第77話 剣道の達人

その生徒は、棒一本でオークキングの攻撃を受け流している。

受け流してはいるが、防戦一方で、分が悪い。


しかし、生徒の動きがいいな。

何かやってたんだろうか?

・・・・あ、あれは剣道だな。

何となくわかった。


生徒にとって都合が悪いのは、剣道は竹刀を使うと言う事だ。


相手は、今回は剣。

日本刀じゃなく、刃が無いから何とか木の棒で受け流せているが、まともに受け止めれば、木の棒なんてあっという間に木っ端みじんだろう。


そして、せつが俺の傍に来て、


「しもんさん、彼は本白水 清伸、生徒会長であり、剣道部の主将です、助けてあげられませんか?」


「いいのかな?後で俺が仕留める事が出来たのに、余計な事するんじゃねえ!ってならない?」


「・・・・それは大丈夫と思います。彼、負傷しているようですし、あのままではいずれ・・・・」


そうなので、よく見ると、右のわき腹からうっすらと、血がにじんでるような服の汚れが目に付く。


それに、後ろに怯えてる女子生徒を守りながらは、きつそうだ。やはりここは俺がやるしかないか・・・・


「よしお前ら、任務を与える!その装備ならオークキングだろうと、そう簡単にやられないだろう!あの生徒と、後ろの女子生徒を護れ!俺はキングをやる!」



「「「「「はい!師匠!!」」」」」


返事がいいな。


そして、キング以外のオークを駆逐しつつ、あの生徒を護るように向かっていった。


「来るんじゃない!!君達には無理だ!」


一瞬気が逸れてしまったのか、隙が出来る。そこをすかさず狙うオークキング。

男子生徒は防ぎきれず、棒がへし折れる。オークキングが腹をける。

吹っ飛ぶ男子生徒。だが、野郎の1人がその生徒を受け止める。


「うう・・・・」

どうやら腕の骨が折れたようだ。


よし、俺の出番だな。

「みんなはあの生徒と、負傷してる他の生徒を見てやってくれ。オークキングは俺がやる。」


「任せて下さいな、しもんさん。」


さわが先に向かう。


「一人で大丈夫なの?」


みつえが聞いてくるが、


「ああ、残念ながら君達ではレベル差で負けるだろうけど、俺は一度オークキングを仕留めてるからな。大丈夫だ。」


「それならいい。気をつけて。」


みつえもさわに続いて走って行った。


「私は・・・・今後の事があるから、しもんさんの傍に居ようと思います・・・・」


・・・・そうだ、せつは女勇者なんだ。多分せつだけは、今後このような戦闘からは、避ける事が出来ないのだろうな。

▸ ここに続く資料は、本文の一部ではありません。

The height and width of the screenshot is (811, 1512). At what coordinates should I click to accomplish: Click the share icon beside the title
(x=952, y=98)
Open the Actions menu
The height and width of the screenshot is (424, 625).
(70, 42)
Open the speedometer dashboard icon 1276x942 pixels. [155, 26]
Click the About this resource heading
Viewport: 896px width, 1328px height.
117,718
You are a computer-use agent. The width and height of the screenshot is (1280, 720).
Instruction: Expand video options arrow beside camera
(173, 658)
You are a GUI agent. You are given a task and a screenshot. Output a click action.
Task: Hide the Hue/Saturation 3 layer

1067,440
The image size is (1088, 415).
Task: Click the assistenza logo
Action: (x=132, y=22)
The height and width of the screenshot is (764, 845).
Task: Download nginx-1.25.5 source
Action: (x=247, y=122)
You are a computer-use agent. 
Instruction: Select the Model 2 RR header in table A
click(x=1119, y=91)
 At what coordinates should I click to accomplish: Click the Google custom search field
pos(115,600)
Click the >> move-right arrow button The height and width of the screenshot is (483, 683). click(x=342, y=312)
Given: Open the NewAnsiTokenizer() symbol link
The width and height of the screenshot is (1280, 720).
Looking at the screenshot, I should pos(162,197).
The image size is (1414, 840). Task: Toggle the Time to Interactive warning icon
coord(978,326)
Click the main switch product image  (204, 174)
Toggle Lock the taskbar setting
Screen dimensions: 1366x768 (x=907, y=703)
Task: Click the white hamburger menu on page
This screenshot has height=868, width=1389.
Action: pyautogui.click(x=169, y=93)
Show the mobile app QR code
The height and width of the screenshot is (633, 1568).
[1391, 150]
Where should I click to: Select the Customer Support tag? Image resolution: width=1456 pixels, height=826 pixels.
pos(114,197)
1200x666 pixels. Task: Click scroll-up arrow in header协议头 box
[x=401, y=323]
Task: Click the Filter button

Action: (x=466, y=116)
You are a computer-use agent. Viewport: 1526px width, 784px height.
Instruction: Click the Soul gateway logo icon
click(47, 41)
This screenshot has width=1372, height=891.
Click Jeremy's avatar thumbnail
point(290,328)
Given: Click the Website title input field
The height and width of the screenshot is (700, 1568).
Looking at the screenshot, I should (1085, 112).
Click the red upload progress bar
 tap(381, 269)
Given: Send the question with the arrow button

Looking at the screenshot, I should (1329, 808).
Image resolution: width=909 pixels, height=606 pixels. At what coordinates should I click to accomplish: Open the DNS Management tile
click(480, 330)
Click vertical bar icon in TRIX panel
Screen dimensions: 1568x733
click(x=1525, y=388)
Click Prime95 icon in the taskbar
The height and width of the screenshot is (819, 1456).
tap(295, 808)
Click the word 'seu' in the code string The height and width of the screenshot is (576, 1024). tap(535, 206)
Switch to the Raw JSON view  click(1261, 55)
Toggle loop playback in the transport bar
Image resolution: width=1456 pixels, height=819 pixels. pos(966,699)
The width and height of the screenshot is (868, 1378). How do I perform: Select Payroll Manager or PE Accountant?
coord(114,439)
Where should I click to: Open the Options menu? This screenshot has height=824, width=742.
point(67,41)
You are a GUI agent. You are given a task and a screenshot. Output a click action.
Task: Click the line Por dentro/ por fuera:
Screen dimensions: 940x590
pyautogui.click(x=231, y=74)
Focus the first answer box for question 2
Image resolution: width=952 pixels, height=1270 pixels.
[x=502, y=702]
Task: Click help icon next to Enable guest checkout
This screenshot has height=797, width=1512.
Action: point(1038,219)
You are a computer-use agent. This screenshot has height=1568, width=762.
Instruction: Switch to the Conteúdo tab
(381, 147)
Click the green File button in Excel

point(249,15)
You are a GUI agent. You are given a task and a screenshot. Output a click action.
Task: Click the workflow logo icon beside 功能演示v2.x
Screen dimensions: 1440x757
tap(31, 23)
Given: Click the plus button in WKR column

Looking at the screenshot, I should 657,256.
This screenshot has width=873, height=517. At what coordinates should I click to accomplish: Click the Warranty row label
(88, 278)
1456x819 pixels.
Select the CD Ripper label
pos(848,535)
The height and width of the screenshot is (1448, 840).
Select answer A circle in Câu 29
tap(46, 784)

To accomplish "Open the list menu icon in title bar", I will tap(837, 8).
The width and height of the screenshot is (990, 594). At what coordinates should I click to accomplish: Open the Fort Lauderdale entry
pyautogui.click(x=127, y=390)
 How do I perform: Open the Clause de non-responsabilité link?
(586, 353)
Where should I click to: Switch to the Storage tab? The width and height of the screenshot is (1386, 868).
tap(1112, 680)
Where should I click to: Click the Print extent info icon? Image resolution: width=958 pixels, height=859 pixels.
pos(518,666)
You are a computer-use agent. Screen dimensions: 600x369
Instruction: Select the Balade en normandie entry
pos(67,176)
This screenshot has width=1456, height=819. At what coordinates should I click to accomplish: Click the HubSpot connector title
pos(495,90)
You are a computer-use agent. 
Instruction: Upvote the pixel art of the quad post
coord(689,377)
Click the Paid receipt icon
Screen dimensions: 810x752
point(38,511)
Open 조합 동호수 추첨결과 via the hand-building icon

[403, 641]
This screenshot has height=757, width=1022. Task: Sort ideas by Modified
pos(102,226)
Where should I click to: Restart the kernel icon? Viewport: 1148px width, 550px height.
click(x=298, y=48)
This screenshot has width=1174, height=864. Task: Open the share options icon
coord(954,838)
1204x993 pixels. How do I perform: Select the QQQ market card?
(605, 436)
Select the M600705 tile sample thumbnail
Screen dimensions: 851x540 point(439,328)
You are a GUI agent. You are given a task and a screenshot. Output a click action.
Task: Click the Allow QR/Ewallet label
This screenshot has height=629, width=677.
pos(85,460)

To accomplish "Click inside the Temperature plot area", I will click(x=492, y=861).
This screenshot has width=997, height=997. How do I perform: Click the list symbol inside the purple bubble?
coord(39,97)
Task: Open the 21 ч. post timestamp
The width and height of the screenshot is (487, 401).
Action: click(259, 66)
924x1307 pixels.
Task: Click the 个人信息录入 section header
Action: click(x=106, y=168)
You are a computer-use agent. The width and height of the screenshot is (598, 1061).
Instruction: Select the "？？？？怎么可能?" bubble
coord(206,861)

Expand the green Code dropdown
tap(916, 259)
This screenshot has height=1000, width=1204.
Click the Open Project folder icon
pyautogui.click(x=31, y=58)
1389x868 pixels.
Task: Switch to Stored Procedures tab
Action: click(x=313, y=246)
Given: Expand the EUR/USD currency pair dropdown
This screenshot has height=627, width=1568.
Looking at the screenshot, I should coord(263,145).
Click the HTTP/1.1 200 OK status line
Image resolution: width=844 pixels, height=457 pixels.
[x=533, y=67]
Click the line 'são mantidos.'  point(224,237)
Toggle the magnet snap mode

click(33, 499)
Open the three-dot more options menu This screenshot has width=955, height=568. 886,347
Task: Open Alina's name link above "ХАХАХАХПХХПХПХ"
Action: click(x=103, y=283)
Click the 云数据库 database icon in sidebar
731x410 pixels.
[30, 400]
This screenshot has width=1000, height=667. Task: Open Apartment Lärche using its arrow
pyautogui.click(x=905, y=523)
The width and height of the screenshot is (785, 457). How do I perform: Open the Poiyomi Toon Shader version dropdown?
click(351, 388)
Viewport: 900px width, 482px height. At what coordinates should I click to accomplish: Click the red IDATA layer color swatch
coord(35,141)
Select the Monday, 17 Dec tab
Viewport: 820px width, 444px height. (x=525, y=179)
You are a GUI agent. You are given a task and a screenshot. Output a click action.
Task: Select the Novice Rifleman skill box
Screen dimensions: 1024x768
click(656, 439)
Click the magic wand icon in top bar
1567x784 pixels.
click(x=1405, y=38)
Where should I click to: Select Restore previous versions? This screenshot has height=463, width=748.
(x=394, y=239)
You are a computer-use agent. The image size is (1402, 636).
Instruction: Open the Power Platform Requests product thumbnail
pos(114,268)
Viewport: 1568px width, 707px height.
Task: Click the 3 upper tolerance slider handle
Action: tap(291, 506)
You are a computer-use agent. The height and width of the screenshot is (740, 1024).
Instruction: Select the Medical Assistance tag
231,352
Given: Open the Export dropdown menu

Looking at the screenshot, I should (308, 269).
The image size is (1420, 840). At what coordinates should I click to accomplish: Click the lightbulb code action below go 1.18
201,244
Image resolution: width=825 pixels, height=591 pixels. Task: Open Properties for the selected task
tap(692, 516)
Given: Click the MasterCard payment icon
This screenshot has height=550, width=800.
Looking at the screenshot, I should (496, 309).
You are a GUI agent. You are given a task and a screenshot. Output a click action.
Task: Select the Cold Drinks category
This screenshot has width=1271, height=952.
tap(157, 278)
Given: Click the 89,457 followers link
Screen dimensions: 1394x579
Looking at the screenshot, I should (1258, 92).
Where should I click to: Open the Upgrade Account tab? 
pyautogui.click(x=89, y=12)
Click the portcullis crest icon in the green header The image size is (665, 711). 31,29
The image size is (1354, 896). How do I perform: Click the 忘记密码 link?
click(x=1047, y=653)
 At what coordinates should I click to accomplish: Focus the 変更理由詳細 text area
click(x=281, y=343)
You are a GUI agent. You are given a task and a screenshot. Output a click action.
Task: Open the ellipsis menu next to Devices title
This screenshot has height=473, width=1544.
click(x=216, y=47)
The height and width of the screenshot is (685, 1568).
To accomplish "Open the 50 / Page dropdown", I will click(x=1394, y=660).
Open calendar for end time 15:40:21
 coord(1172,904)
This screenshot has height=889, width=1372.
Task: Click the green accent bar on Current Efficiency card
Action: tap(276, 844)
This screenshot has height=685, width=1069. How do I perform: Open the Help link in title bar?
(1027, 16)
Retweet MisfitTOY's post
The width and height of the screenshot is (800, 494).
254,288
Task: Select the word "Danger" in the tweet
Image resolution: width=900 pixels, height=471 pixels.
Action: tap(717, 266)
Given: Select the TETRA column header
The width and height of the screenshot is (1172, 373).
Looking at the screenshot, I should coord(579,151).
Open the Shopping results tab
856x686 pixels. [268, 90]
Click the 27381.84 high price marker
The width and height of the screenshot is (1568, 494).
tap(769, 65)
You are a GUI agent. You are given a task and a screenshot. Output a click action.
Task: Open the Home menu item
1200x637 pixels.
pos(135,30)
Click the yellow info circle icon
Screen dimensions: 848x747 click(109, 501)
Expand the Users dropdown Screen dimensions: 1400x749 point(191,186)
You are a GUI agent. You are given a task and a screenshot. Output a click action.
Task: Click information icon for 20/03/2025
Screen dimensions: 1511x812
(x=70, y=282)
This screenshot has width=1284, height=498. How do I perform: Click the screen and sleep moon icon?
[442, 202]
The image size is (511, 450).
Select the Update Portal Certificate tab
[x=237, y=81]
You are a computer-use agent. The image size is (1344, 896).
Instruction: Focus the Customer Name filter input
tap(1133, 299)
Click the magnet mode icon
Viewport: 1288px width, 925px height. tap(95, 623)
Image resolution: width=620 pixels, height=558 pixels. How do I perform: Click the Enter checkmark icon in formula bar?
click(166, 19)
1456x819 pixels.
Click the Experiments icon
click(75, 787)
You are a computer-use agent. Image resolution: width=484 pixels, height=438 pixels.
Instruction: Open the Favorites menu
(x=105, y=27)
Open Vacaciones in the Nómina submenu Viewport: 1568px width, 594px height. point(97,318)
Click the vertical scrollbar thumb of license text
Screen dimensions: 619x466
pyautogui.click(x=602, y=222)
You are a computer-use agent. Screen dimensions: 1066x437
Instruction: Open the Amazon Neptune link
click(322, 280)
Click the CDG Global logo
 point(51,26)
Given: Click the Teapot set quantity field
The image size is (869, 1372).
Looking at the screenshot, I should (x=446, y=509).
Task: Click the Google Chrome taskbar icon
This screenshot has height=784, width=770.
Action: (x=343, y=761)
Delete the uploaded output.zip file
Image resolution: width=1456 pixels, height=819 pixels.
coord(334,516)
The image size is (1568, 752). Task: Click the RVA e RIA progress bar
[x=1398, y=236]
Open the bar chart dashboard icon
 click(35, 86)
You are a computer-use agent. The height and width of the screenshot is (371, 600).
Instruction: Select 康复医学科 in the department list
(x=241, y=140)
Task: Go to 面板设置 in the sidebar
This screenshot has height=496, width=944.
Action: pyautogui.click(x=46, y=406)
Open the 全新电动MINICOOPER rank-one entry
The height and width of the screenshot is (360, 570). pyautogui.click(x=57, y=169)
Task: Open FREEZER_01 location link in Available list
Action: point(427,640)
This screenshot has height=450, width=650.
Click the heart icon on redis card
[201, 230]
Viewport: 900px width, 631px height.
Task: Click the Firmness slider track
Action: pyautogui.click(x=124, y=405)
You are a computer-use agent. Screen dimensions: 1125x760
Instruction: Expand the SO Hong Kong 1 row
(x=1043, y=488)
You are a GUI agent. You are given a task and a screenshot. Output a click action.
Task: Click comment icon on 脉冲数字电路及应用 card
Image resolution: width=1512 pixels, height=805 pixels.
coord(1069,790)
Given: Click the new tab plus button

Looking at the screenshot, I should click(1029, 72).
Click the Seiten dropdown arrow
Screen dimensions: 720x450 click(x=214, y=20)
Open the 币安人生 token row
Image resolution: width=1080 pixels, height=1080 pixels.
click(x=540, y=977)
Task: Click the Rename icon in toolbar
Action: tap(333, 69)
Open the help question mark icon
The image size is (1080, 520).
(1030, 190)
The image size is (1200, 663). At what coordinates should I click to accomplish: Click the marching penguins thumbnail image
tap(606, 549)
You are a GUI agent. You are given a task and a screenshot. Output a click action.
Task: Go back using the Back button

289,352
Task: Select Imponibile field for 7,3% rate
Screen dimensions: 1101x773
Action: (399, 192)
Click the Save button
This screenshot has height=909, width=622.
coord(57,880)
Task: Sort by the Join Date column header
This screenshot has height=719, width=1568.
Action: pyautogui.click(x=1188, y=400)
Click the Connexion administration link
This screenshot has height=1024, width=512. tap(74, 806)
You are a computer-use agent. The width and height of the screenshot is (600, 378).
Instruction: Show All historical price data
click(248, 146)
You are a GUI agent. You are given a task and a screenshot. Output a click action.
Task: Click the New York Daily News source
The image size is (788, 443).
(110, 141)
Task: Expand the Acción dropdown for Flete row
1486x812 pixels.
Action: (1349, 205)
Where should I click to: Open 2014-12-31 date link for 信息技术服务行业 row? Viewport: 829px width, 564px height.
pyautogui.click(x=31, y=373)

「わかった。ただ、せつでは単独では恐らく負ける。注意してくれ。」


俺はそう言いつつ、足元に落ちている石を拾い、オークキングに数度投げる。


3発までは避けられたが、4発目が体に当たる。よろめくオークキング。

一気に距離を詰め、おっさんソード(仮)とかいう変な名前の剣で切り付ける。

オークキングは無理な体勢で、俺の剣を防ごうとしたが、どうにもならず、俺はオークキングの手首を切りつける。


剣ごと手首が腕から離れる。


「BUWOOOOOOOOOOOOOO!!!!!!!!!!」


声にならない絶叫を放つオークキング。そこにせつが剣を突き立てる。

腹に深々と刺さる。


完全に動きの止まったオークキングの首を刎ねる。


気が付けば、他のオークもすべて倒れ、取り敢えずは危険は去ったようだ。